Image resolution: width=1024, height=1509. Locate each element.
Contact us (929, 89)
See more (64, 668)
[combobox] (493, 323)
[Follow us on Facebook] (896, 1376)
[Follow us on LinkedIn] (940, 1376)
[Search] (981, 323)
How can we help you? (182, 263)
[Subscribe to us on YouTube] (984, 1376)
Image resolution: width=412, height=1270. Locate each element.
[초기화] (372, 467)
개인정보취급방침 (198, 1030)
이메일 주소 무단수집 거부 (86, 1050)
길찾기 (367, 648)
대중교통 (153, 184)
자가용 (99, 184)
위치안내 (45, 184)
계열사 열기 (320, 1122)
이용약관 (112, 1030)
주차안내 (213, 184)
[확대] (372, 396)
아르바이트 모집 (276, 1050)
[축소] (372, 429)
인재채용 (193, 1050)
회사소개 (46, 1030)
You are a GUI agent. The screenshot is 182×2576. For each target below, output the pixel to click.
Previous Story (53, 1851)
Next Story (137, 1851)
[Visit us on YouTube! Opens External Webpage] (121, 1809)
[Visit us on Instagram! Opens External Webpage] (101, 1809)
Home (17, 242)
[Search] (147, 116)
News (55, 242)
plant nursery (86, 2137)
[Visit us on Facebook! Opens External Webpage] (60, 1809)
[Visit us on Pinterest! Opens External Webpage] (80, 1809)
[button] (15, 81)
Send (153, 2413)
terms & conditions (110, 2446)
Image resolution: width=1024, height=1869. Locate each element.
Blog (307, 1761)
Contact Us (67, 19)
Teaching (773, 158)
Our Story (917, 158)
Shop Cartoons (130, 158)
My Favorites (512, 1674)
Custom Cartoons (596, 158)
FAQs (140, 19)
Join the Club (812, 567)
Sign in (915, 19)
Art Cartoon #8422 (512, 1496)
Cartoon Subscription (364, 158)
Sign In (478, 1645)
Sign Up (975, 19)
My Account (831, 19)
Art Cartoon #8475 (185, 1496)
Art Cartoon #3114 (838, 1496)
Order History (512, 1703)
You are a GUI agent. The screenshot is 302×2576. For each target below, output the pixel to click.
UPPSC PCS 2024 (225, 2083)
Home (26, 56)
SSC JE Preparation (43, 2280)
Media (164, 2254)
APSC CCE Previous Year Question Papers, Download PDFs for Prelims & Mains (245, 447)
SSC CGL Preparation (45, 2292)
********************
* **What you will do**
Set down each line exactly as it appears, starting at the top of the data and ending at the line containing "[button] (15, 81)", and include no other lines.

* **Solution to this task**
Image resolution: width=1024, height=1509. Locate each element.
Contact us (929, 89)
See more (64, 668)
[combobox] (493, 323)
[Follow us on Facebook] (896, 1376)
[Follow us on LinkedIn] (940, 1376)
[Search] (981, 323)
How can we help you? (182, 263)
[Subscribe to us on YouTube] (984, 1376)
Image resolution: width=412, height=1270. Locate each element.
[초기화] (372, 467)
개인정보취급방침 (198, 1030)
이메일 주소 무단수집 거부 (86, 1050)
길찾기 (367, 648)
대중교통 (153, 184)
자가용 (99, 184)
위치안내 (45, 184)
계열사 열기 (320, 1122)
이용약관 (112, 1030)
주차안내 (213, 184)
[확대] (372, 396)
아르바이트 모집 (276, 1050)
[축소] (372, 429)
인재채용 (193, 1050)
회사소개 (46, 1030)
You are a GUI agent. The screenshot is 182×2576. For each target below, output the pixel to click.
Previous Story (53, 1851)
Next Story (137, 1851)
[Visit us on YouTube! Opens External Webpage] (121, 1809)
[Visit us on Instagram! Opens External Webpage] (101, 1809)
Home (17, 242)
[Search] (147, 116)
News (55, 242)
plant nursery (86, 2137)
[Visit us on Facebook! Opens External Webpage] (60, 1809)
[Visit us on Pinterest! Opens External Webpage] (80, 1809)
[button] (15, 81)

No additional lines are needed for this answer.